From the data below, return each line in which the string "section" is found.

**** Given records

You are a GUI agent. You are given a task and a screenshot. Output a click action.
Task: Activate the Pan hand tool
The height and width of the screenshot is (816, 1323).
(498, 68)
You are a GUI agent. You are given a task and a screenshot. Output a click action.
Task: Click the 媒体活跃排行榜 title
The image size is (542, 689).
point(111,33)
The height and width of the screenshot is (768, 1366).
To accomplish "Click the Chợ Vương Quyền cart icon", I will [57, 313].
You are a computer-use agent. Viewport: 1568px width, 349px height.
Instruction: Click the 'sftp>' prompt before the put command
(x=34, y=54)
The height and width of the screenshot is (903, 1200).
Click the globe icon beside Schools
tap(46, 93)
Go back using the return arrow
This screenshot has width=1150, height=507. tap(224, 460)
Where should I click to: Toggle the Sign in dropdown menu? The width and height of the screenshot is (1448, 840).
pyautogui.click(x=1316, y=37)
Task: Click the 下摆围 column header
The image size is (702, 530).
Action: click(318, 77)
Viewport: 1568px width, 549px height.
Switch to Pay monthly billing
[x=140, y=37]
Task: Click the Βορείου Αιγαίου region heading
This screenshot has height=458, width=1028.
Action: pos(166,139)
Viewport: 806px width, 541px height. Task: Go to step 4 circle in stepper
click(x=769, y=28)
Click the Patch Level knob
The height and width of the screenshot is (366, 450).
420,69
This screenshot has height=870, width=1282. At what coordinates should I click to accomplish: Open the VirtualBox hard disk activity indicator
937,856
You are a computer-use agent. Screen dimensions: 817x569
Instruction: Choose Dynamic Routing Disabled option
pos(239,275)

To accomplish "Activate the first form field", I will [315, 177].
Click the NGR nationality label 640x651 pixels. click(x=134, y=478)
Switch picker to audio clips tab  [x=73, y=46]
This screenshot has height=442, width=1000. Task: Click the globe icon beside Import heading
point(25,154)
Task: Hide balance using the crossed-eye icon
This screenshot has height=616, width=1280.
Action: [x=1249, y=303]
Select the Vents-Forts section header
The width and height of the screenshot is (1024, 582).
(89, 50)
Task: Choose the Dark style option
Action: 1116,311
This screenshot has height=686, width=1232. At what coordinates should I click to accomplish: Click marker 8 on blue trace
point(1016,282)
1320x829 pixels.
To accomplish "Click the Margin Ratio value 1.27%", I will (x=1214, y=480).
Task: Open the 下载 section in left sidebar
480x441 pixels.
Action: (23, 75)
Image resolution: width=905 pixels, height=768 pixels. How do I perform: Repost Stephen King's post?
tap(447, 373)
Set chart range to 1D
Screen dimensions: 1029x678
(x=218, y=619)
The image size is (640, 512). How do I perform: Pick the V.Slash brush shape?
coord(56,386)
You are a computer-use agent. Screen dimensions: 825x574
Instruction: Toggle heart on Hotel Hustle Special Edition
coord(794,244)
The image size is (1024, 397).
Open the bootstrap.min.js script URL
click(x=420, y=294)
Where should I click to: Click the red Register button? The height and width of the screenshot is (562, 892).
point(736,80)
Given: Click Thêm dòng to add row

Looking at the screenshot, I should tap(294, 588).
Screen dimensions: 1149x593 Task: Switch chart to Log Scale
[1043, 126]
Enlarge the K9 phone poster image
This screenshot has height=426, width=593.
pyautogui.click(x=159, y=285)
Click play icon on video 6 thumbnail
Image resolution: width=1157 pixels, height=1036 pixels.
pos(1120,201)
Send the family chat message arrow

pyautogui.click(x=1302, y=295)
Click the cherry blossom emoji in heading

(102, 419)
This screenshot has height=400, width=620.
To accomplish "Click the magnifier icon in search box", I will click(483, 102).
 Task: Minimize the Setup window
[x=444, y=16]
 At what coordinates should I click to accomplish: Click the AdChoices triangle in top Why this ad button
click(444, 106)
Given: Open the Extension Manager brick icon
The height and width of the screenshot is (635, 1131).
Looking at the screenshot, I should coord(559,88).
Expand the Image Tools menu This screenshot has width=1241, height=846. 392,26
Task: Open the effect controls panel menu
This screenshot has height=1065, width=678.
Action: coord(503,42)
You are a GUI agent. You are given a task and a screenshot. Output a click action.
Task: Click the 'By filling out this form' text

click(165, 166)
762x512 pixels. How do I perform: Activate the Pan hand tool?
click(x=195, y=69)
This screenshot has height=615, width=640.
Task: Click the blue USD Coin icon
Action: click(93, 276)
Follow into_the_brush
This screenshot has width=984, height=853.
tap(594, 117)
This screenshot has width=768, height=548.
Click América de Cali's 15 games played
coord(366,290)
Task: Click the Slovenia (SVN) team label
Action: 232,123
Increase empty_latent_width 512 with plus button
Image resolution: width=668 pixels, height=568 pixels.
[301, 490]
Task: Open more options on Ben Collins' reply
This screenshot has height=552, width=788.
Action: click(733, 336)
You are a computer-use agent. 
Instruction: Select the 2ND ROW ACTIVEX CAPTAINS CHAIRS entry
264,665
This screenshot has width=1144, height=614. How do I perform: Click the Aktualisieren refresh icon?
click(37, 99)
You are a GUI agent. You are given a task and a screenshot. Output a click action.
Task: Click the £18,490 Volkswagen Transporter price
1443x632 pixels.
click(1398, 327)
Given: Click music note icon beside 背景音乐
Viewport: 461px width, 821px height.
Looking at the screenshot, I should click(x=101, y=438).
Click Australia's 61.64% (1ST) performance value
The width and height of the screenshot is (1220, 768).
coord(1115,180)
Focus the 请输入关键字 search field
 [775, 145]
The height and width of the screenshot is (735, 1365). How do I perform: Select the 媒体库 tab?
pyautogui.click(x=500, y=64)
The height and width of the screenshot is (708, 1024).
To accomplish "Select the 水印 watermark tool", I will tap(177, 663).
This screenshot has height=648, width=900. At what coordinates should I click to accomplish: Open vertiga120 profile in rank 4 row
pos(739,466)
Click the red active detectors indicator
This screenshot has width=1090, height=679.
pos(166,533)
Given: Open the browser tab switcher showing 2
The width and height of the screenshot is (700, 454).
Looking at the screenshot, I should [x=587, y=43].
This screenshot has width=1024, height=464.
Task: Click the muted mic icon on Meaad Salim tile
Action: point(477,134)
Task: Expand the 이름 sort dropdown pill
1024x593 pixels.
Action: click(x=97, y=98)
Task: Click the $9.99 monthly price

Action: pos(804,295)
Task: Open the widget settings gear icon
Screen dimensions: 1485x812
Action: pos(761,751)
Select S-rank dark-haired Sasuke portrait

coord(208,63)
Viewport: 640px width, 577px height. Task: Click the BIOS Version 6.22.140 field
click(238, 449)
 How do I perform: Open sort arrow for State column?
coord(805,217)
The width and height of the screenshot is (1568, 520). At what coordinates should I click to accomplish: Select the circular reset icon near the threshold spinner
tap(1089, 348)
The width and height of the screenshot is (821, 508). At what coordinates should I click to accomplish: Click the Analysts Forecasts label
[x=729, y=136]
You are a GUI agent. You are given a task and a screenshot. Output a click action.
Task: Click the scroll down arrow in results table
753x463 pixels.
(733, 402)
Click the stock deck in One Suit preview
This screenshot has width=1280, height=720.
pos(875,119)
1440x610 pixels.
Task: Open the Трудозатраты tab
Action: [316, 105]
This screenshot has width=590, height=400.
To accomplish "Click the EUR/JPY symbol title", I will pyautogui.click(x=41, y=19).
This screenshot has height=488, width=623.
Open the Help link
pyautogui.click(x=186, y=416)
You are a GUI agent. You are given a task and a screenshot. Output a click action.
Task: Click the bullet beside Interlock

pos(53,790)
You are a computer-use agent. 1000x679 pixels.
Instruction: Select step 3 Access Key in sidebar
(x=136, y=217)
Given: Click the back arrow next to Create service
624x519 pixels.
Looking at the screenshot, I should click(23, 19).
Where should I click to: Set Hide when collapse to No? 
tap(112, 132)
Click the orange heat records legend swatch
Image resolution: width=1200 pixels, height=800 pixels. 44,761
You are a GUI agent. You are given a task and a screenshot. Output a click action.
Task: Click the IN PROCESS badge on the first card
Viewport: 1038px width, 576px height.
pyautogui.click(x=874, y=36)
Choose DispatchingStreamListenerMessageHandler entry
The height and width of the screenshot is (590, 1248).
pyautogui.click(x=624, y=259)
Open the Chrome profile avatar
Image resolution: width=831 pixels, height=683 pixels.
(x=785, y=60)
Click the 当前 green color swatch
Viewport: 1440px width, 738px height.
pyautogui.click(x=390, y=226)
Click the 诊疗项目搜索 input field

********

**Solution for this problem:**
Select the Vents-Forts section header
Task: Open the 下载 section in left sidebar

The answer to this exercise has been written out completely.